The fact that primiparous mothers were over-represented among women whose babies died at the breast, and that in hospital the deaths clustered in the evening and night-time, suggests that both maternal inexperience and reduced professional supervision and support may have been factors in a proportion of the deaths. Others5 6 have observed that some infants are found collapsed or dead at the breast while in skin-to-skin contact with their primiparous mothers and suggested that acute respiratory obstruction may have caused the death. Foran reported severe neuronal damage in six infants who suffered postnatal collapse on their mothers' breast and suggested that unrecognised asphyxia might have resulted in brainstem or basal ganglia damage which could have impaired coordination of breathing and swallowing.7 Some authors have advocated enhanced supervision of new first-time mothers to avoid deaths at the breast, but there are obvious practical limitations to this, as our data suggest that across the north of England around 25 000 breast feeding women would have to receive such extra intrusive supervision, mostly at night, to possibly prevent one death.
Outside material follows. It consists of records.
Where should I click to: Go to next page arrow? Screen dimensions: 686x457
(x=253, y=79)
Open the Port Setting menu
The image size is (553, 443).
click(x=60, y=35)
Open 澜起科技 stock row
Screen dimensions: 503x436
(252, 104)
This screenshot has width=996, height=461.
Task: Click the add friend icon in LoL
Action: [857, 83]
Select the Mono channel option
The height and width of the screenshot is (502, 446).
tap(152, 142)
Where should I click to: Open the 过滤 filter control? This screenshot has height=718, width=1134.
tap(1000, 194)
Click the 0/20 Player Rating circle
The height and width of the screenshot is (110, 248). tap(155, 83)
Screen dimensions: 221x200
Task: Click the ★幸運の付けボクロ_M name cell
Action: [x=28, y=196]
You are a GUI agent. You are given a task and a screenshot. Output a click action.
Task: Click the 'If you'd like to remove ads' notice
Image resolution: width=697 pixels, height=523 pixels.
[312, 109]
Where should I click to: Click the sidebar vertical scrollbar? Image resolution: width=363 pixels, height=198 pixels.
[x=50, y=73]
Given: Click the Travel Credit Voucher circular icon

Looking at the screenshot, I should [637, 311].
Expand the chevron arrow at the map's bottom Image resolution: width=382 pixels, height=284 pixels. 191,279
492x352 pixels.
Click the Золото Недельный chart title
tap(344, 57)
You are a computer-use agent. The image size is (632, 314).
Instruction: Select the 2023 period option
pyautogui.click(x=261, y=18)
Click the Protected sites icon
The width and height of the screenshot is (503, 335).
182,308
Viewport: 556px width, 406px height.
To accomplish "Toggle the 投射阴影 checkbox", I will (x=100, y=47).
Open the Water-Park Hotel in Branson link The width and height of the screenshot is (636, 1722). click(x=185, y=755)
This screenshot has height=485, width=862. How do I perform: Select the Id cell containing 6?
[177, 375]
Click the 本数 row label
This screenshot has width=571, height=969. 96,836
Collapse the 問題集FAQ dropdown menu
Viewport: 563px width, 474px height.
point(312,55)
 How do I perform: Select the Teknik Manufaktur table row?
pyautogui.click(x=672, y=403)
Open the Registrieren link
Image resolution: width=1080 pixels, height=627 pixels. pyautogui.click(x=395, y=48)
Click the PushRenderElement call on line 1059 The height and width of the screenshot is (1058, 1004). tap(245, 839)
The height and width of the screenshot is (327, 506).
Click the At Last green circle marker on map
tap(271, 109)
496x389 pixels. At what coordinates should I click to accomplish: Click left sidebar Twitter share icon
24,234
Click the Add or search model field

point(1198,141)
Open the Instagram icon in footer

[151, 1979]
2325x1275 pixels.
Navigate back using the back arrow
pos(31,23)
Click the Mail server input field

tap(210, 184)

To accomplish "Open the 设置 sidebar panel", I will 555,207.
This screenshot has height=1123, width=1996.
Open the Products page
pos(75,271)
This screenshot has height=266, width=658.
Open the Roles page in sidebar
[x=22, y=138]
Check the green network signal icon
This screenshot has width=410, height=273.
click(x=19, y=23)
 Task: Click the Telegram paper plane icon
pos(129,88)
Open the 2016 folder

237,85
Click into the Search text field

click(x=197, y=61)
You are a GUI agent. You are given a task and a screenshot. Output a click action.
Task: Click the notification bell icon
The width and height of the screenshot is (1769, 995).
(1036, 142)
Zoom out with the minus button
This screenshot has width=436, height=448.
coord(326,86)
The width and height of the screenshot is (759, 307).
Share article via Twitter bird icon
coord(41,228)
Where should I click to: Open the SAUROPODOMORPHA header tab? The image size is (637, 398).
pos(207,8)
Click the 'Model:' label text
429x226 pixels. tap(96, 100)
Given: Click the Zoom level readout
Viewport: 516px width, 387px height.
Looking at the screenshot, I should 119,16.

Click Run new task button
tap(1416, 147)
We conclude both that unexplained ENSUD is far more rare than has been appreciated, and that there is no suggestion that changes in practice over the last 25 years have been associated with an increasing incidence. When such deaths occur, detailed postmortem investigations must be undertaken to try to ascertain the cause, since in some cases there may be implications for future pregnancies, and all families deserve to have an explanation of these particularly distressing deaths if that is possible.
The authors are indebted to Mary Bythell, RMSO Coordinator and Dr Chris Wright, Consultant Paediatric Pathologist, for their assistance with this work.
Competing interests None.
Ethics approval The perinatal mortality survey database was set up with ethics consent from the Ethics Committee of the Northern Regional Health Authority.
Provenance and peer review Not commissioned; externally peer reviewed.